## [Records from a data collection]
• • •

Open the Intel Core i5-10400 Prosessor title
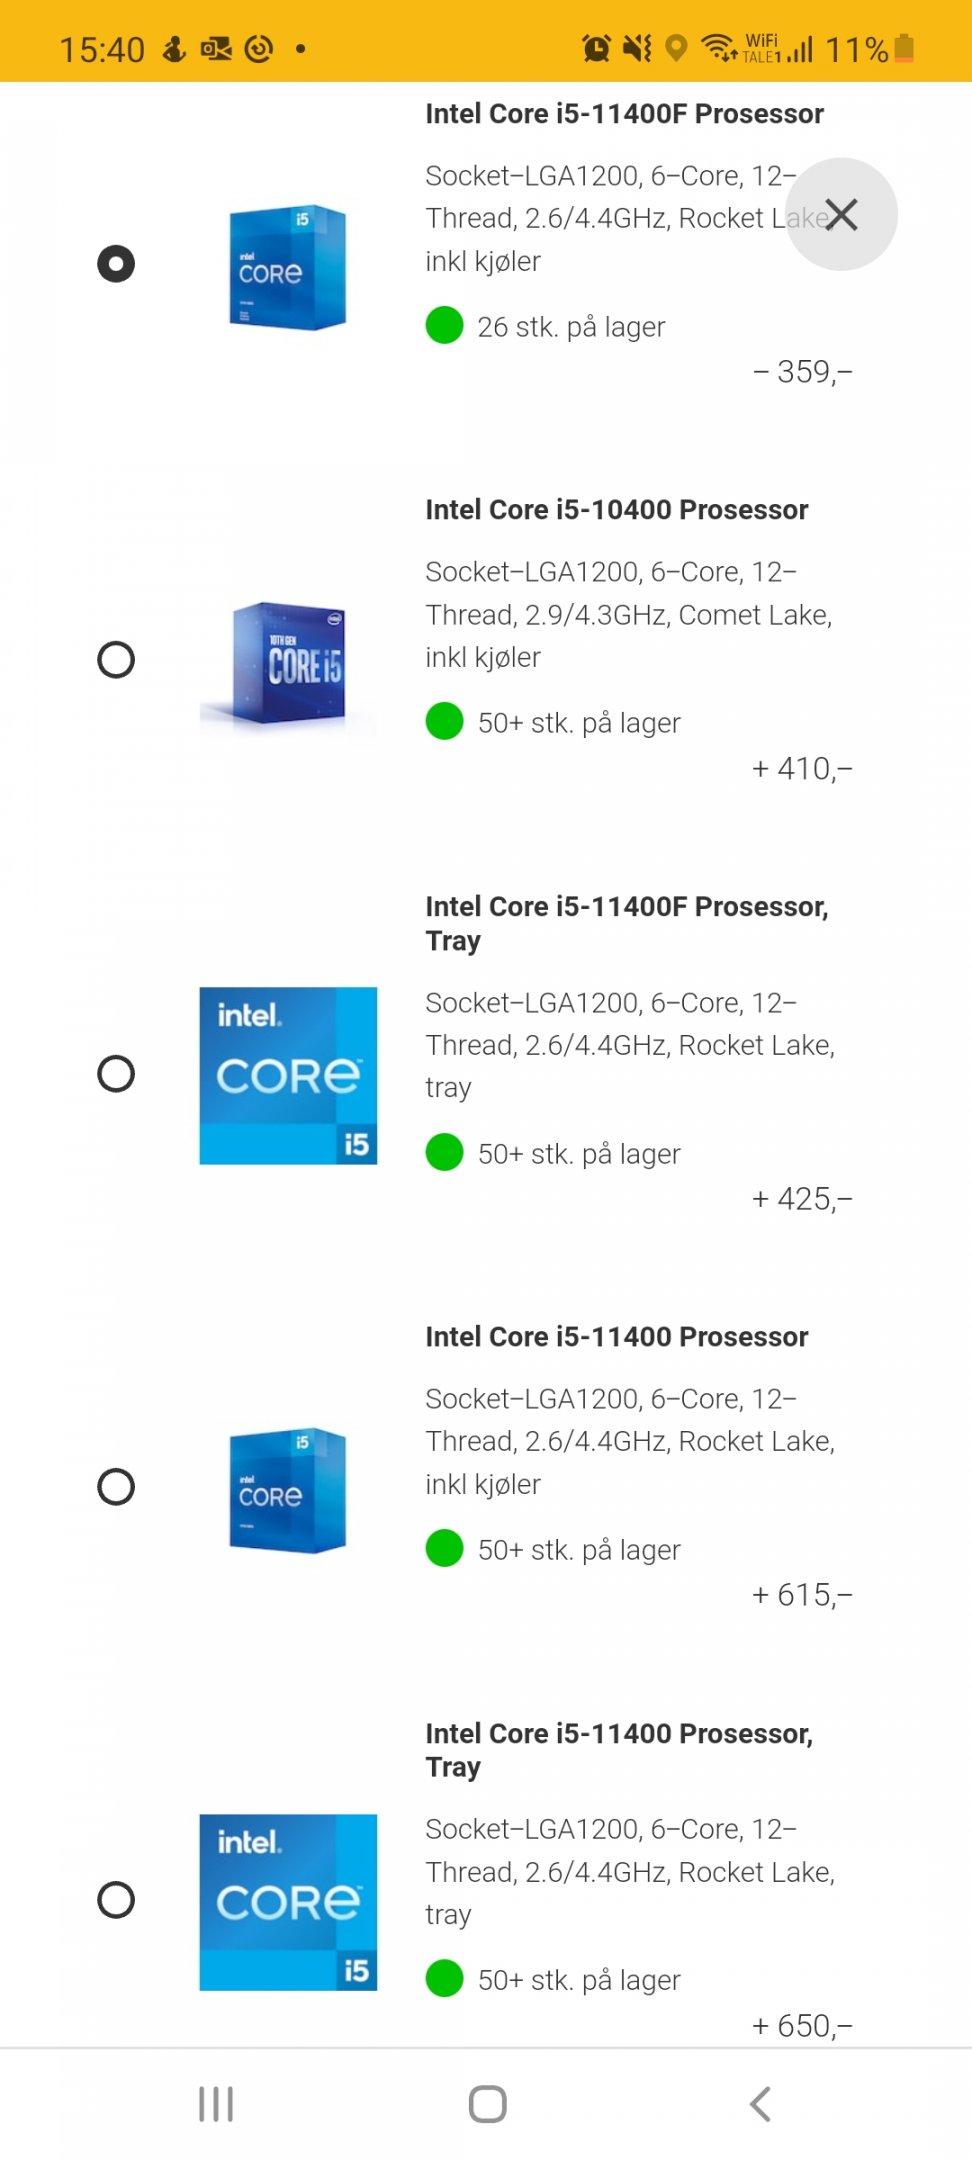972x2160 pixels. tap(617, 510)
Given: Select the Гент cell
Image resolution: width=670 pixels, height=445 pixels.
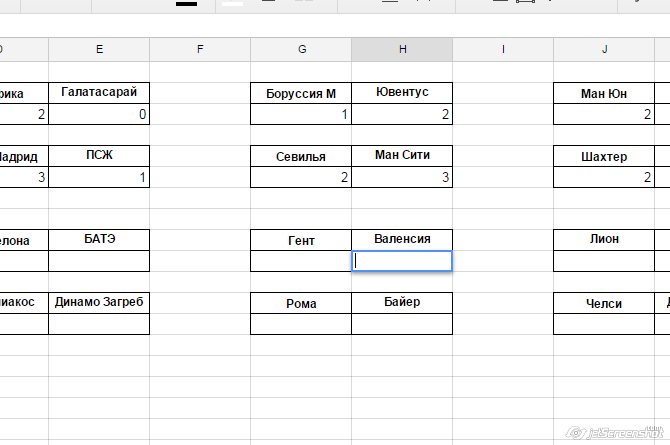Looking at the screenshot, I should 301,240.
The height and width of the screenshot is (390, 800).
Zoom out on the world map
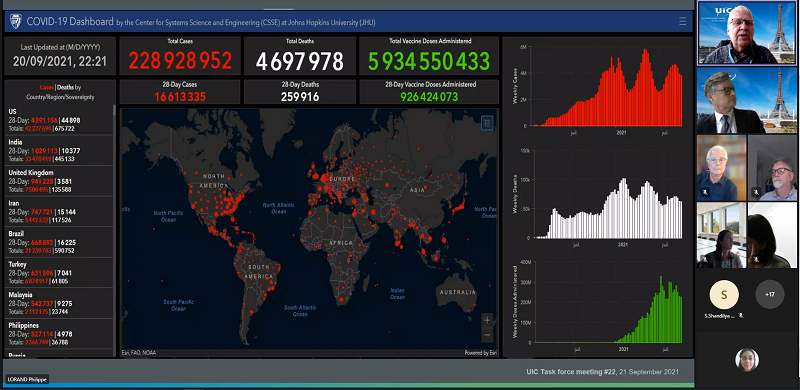[x=487, y=335]
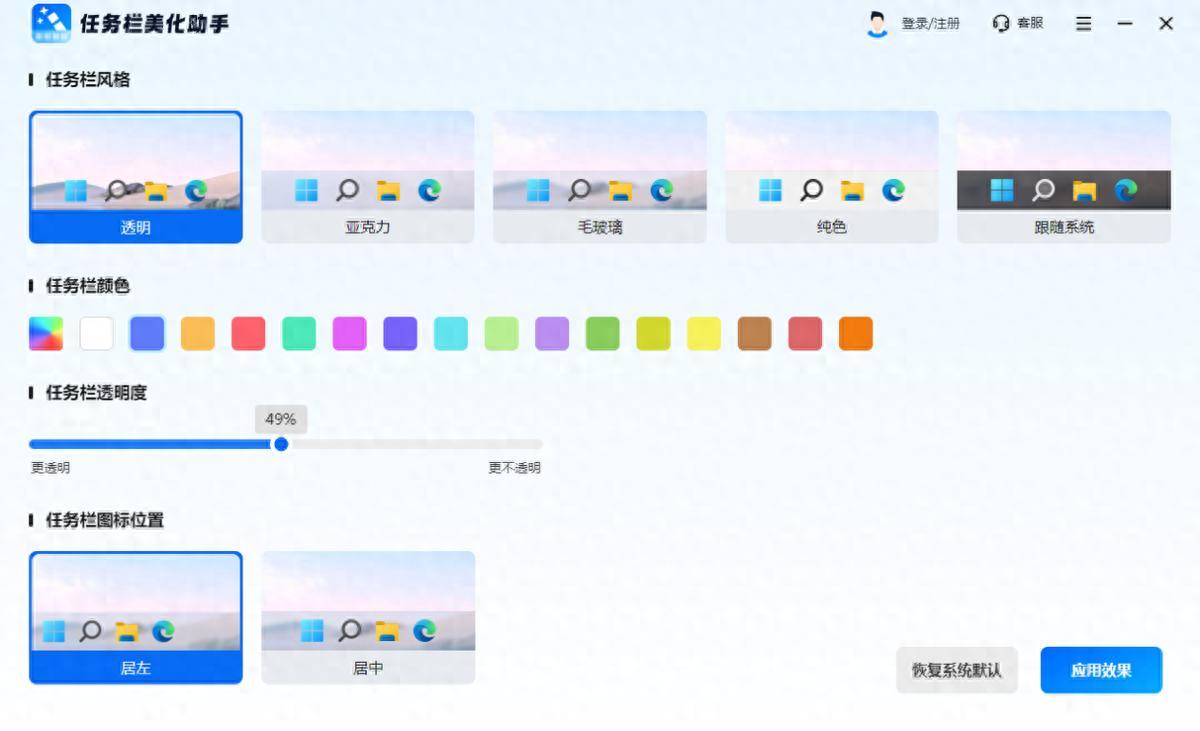This screenshot has height=731, width=1200.
Task: Click the 任务栏美化助手 app logo
Action: pyautogui.click(x=51, y=23)
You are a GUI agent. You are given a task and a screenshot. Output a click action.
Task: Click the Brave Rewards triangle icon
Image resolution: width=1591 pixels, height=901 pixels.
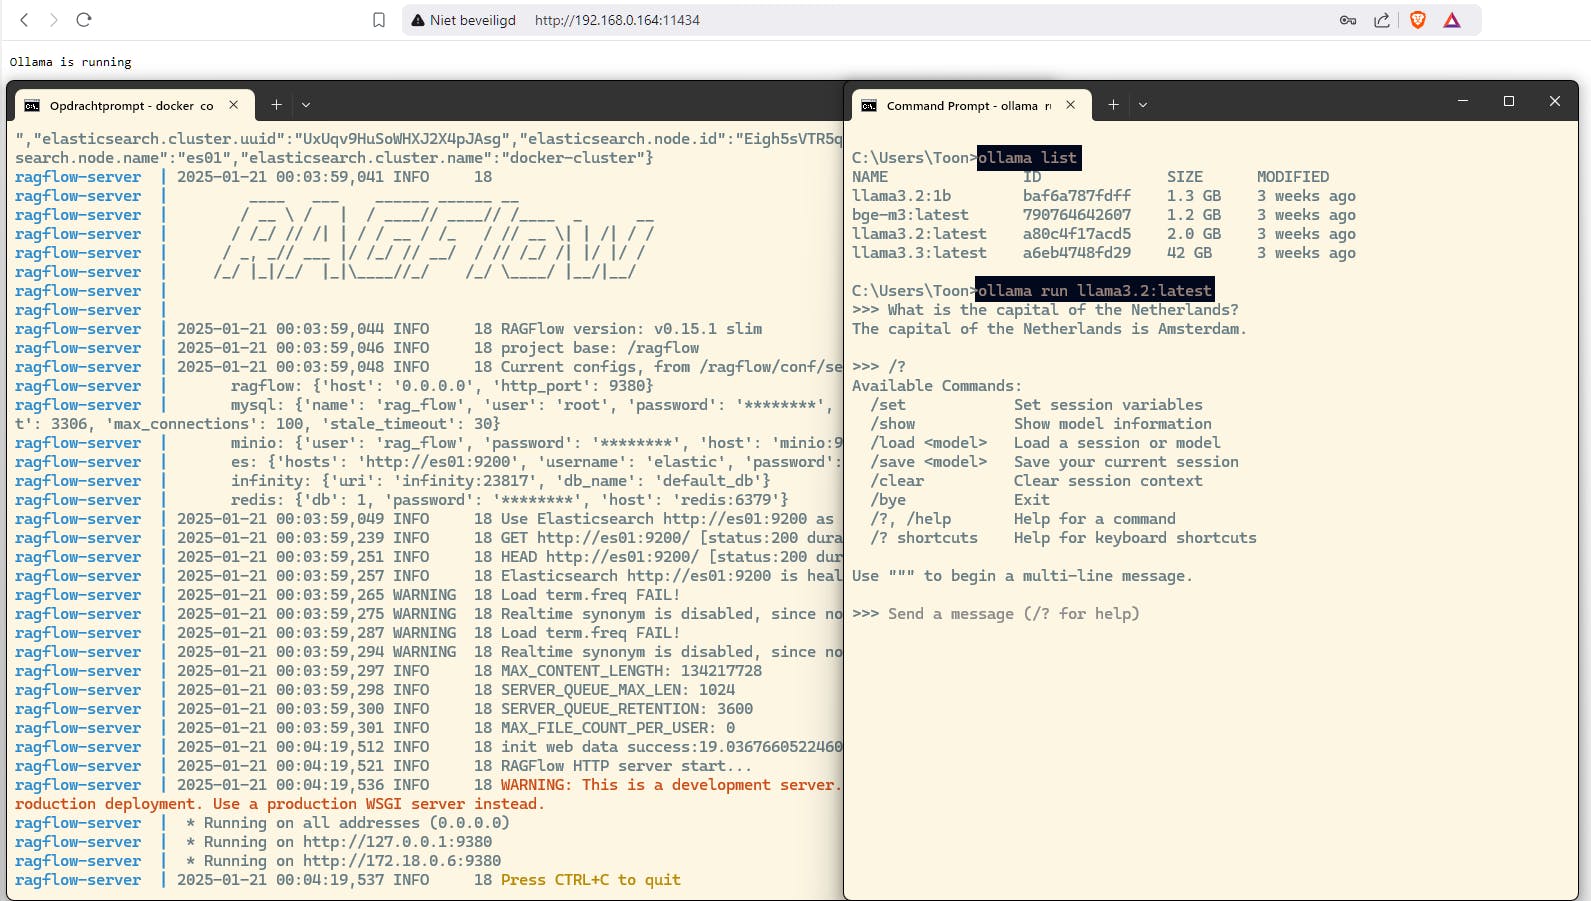pyautogui.click(x=1452, y=20)
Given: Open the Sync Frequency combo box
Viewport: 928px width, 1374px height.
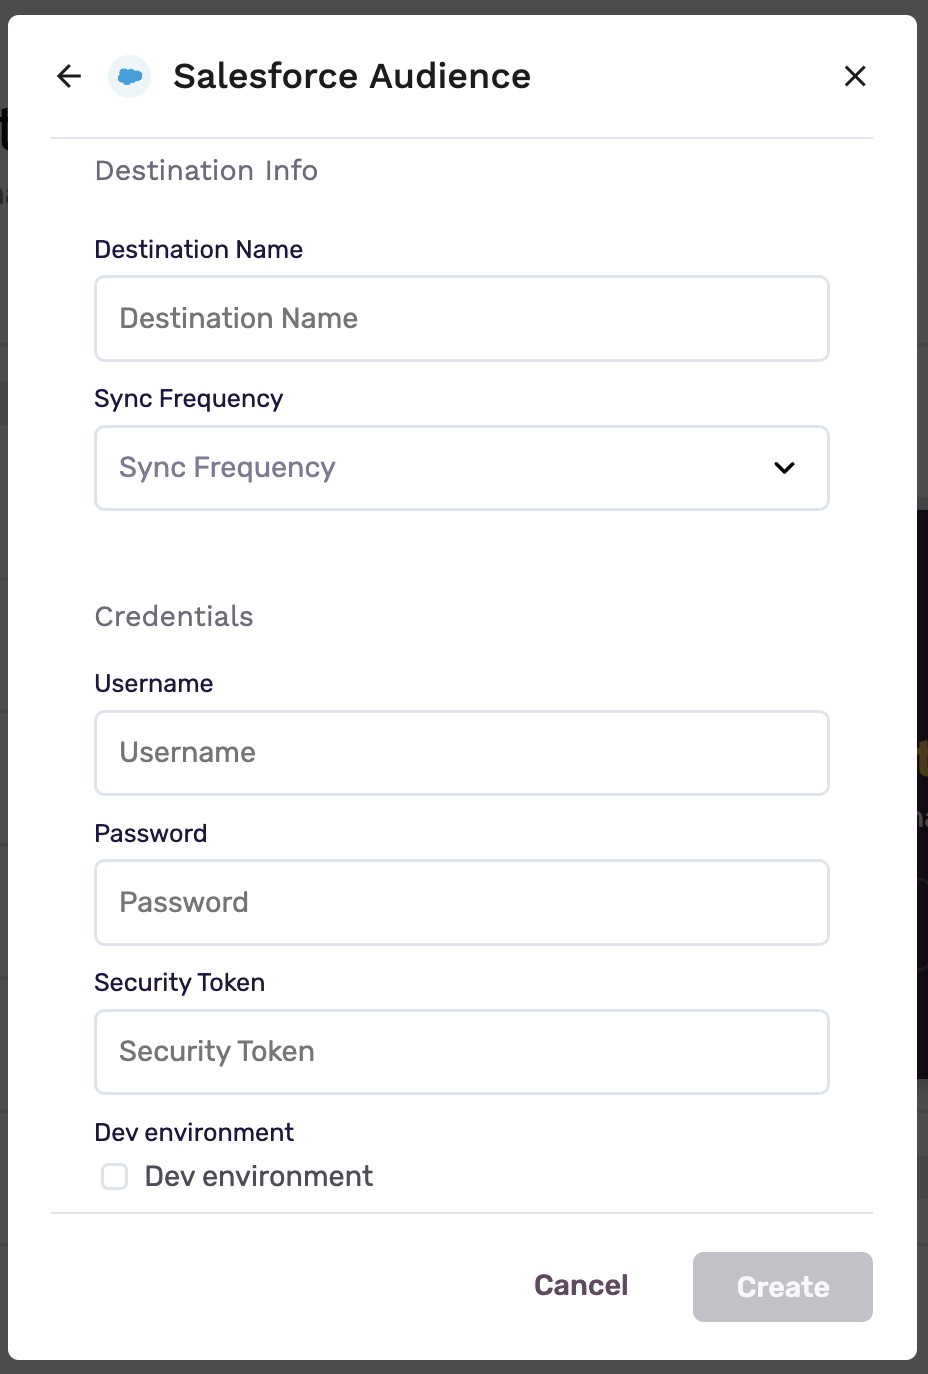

• • •

## [Description of the task]
Exclude all pictures and return precisely the lines from the one containing "Task: Click the Brave Rewards triangle icon" through the closing line of the data.

## [Answer for the task]
Task: Click the Brave Rewards triangle icon
Image resolution: width=1591 pixels, height=901 pixels.
pyautogui.click(x=1452, y=20)
Given: Open the Sync Frequency combo box
Viewport: 928px width, 1374px height.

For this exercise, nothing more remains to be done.